Text segment>
..............................
Research Scientist University of Pittsburgh Pittsburgh, Pennsylvania, United States
Disclosure(s):
Zarifeh Heidari Rarani, PhD: No financial relationships to disclose
Introduction/Rationale: Understanding immune cell fate bifurcations requires deciphering how transcriptional and regulatory programs coordinate dynamic transitions. While deep learning models can capture these differences, they often lack interpretability. To address this, we developed a framework that integrates SLIDE—an interpretable machine learning (ML) method that extracts latent factors (LFs) representing cellular programs—with static and dynamic gene regulatory network (GRN) inference to reveal mechanisms driving immune differentiation.
Methods: We applied this framework to human B cells differentiating into plasmablasts (PB) or germinal center (GC) cells, and to T cells undergoing terminal (Texterm) or KLR⁺ cytotoxic (TexKLR) exhaustion. SLIDE identified regulon-level LFs distinguishing each state using scRNA-seq datasets. Static and dynamic state-specific GRNs were reconstructed using CellOracle, and Dictys, benchmarked against SCENIC+. Perturb-seq experiments targeting key TFs (PRDM1, IRF4, IRF8, SPIB, BATF, IKZF1, ETS1) enabled rollback analyses to test SLIDE’s ability to predict early fate bias.
..............................
Recorded information>
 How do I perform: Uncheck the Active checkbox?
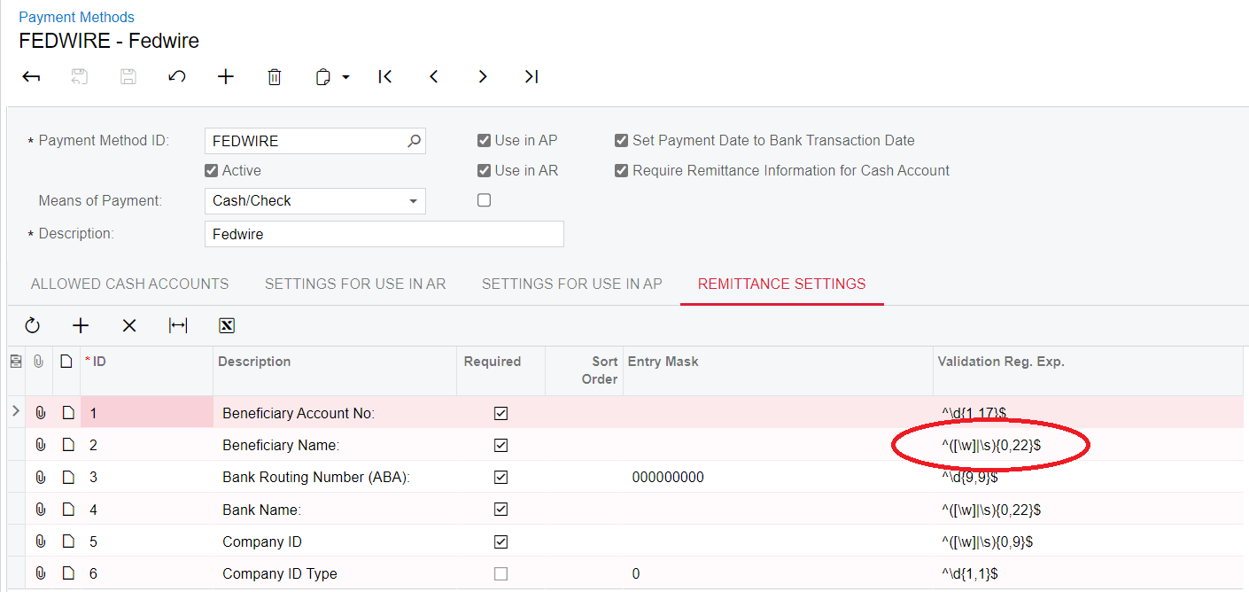click(211, 170)
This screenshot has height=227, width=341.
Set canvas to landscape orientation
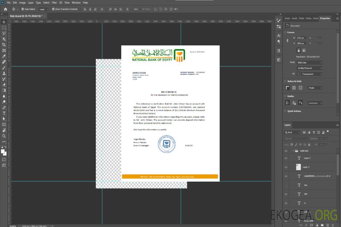coord(304,50)
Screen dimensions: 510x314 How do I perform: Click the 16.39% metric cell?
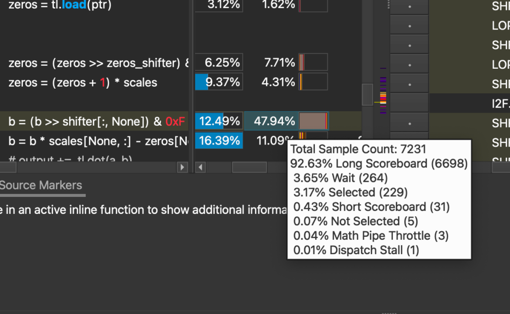219,141
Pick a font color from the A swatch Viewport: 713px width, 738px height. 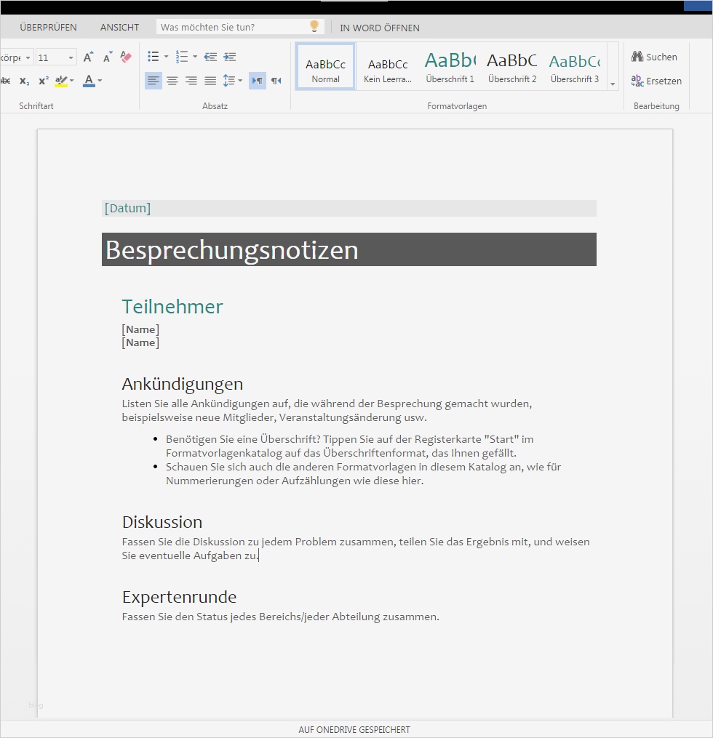(x=89, y=80)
..............................
Your tasks>
#1 Update everything from "Methods: We applied" down to "early fate bias." in the immune cell fate abstract, putting "single-cell RNA sequencing" in place of "scRNA-seq".
#2 Please translate this sentence from the immune cell fate abstract into Spanish: "While deep learning models can capture these differences, they often lack interpretability."
#3 Proceed with the immune cell fate abstract from its last sentence onward.

Results of the exercise>
#1
Methods: We applied this framework to human B cells differentiating into plasmablasts (PB) or germinal center (GC) cells, and to T cells undergoing terminal (Texterm) or KLR⁺ cytotoxic (TexKLR) exhaustion. SLIDE identified regulon-level LFs distinguishing each state using single-cell RNA sequencing datasets. Static and dynamic state-specific GRNs were reconstructed using CellOracle, and Dictys, benchmarked against SCENIC+. Perturb-seq experiments targeting key TFs (PRDM1, IRF4, IRF8, SPIB, BATF, IKZF1, ETS1) enabled rollback analyses to test SLIDE’s ability to predict early fate bias.

#2 Aunque los modelos de aprendizaje profundo pueden captar estas diferencias, a menudo carecen de interpretabilidad.

#3
Results: Using SLIDE, we uncovered strikingly specific and transferable LFs defining both B and T cell states. Cross-referencing these LFs with state-resolved GRN linkages revealed precise, TF-centric regulons that orchestrate lineage bifurcation with higher specificity and biological coherence than SCENIC+. Dynamic GRNs exposed distinct TF waves driving state transitions, while rollback analyses showed that SLIDE—without relying on GRNs—accurately predicted early cell-fate predisposition before transitions occurred, outperforming other methods.
Conclusion: By coupling interpretable ML with GRNs, this framework reveals mechanistic regulatory circuits governing immune cell differentiation. Moreover, when applied independently of GRNs to TF perturb-seq data, SLIDE could predict cell fate before bifurcation occurs, highlighting its power to identify transcriptional programs that predefine lineage commitment.